That's why it comes as a surprise that some local cemeteries have entered into leases with natural gas drilling companies that may one day seek to tap the Marcellus Shale reserves a mile or more below.

An article in Sunday's Post-Gazette by staff writer Janice Crompton reported that the Catholic Cemeteries Association signed a five-year lease in 2008 with Huntley & Huntley, which specializes in urban gas drilling and has leased the rights to 10,990 acres in Allegheny County.

More than 1,200 of the company's acres are scattered across 11 cemeteries belonging to the association in Allegheny and Washington counties.
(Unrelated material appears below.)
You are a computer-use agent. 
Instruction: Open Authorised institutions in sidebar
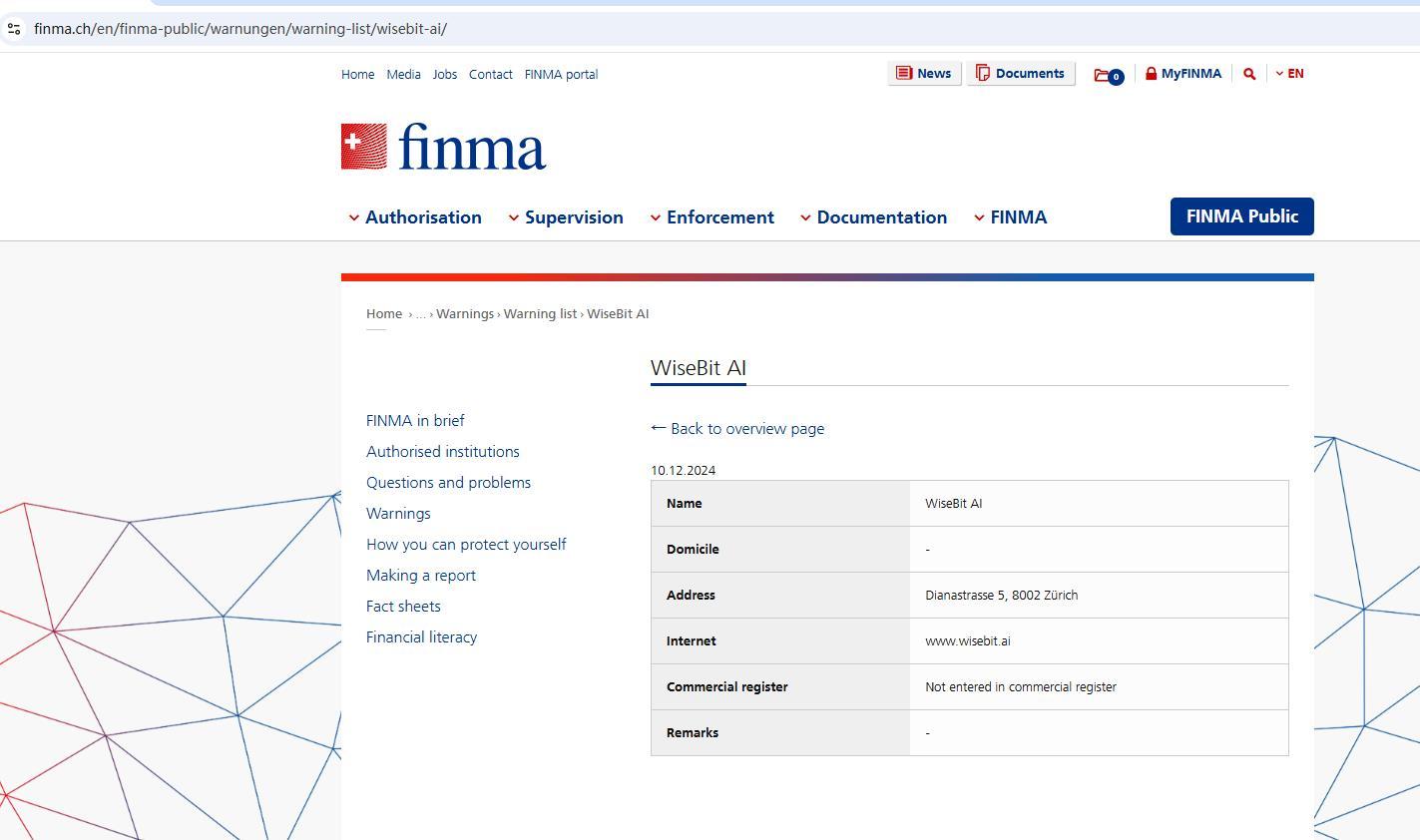[x=442, y=452]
The largest of those cemeteries are Calvary, with 200 acres, in the city's Hazelwood section and Queen of Heaven, with 195 acres, in Peters. (Pittsburgh prohibits gas drilling and Peters Township bars it on sites under 40 acres.)

No doubt other cemeteries in Pennsylvania, with their own vast acreage, have leases with gas drillers.

Annabelle McGannon, executive director of the Catholic Cemeteries Association, said that despite the lease there are no immediate plans for drilling at any of its properties. Even if there were, the association would be "in complete control over the location ... which would never be permitted within the developed sections of any cemetery."

That may be, but a drilling rig and its accompanying truck traffic, even in a cemetery's undeveloped section, would be obtrusive, noisy and unsightly for those coming to pay their respects. So much for any semblance of peaceful repose.

It also would pose the same level of disruption for residents nearby.

We have decried in this space the hooligans who rip out grave markers and the graffiti criminals who deface tombstones. But drilling for natural gas under sacred ground would be vandalism of a different sort. And all for a few pieces of silver.